L'opposition et plusieurs observateurs s'inquiètent de ce que le scrutin ne soit pas équitable, soulignant que plusieurs membres de la commission électorale ont été nommés par M. Magufuli lui-même.

"J'espère que le scrutin se déroulera en douceur et que la commission électorale sera juste avec tous les candidats", a souhaité Jackson Daudi, électeur rencontré à Dodoma, la capitale administrative.

Mercredi, l'accès à plusieurs messageries ou réseaux sociaux tels que WhatsApp et Twitter, était bloqué sur l'ensemble du territoire à moins d'utiliser un réseau privé virtuel (VPN), ont constaté les correspondants de l'AFP.

"Ce jour est un jour important pour la promotion de la démocratie dans notre pays. (...) Que Dieu bénisse les électeurs", a déclaré, après avoir voté à Dodoma, M. Magufuli du CCM ("Parti de la révolution"), au pouvoir depuis l'indépendance en 1961.

Son premier mandat a été marqué par un recul très net des libertés individuelles et des droits humains dans le pays, selon de nombreuses organisations de droits de l'Homme.

Les rassemblements politiques hors période électorale ont été interdits, des lois draconiennes contre les médias adoptées, des journalistes, activistes et membres de l'opposition arrêtés. Plusieurs membres de l'opposition ont été tués.

M. Magufuli met en avant sa lutte contre la corruption, l'extension de l'accès à l'éducation gratuite et une politique de grands projets d'infrastructures dans les domaines hydroélectrique et ferroviaire. Il a également ressuscité la compagnie aérienne nationale.

- "Farce" électorale -

Candidat du Chadema (Parti pour la démocratie et le progrès), M. Lissu est rentré au pays fin juillet après trois ans d'exil. En septembre 2017, l'opposant avait été victime d'une tentative d'assassinat - qu'il assure politiquement motivée - devant son domicile à Dodoma.
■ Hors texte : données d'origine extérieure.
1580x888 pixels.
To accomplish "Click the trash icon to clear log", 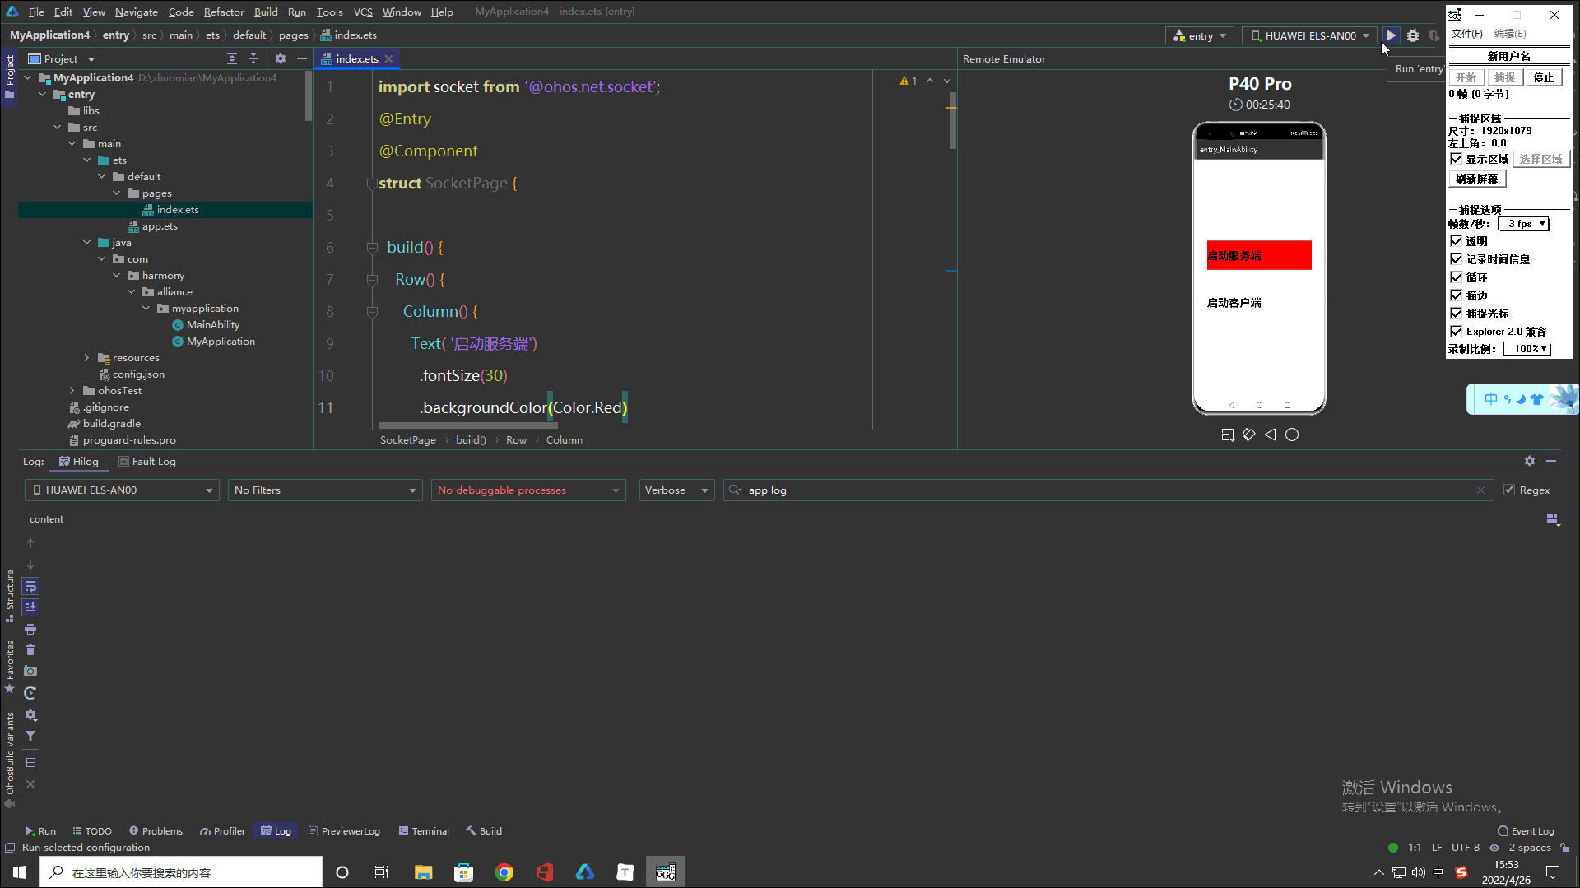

Atteint de 16 balles, il a dû subir 20 opérations chirurgicales. Désormais, le quinquagénaire boitille, mais il a quand même su faire campagne et attirer les foules.

Au point qu'en octobre, le leader du populaire parti d'opposition ACT-Wazalendo, Zitto Kabwe lui a apporté son soutien pour la présidentielle.

En retour, le Chadema s'est rangé pour la présidence de Zanzibar derrière Seif Sharif Hamad, un vétéran de l'opposition locale, candidat sous la bannière de ACT-Wazalendo.

Mardi, M. Hamad avait dénoncé "une farce" électorale, après avoir passé plusieurs heures aux mains de la police.

La campagne électorale s'est tenue sans aucune considération pour le coronavirus, M. Magufuli ayant déclaré son pays "libéré du Covid" en juillet, grâce aux prières.

Le FMI prévoit que la Tanzanie échappera à la récession cette année, en dépit de la pandémie, avec une croissance d'1,9%.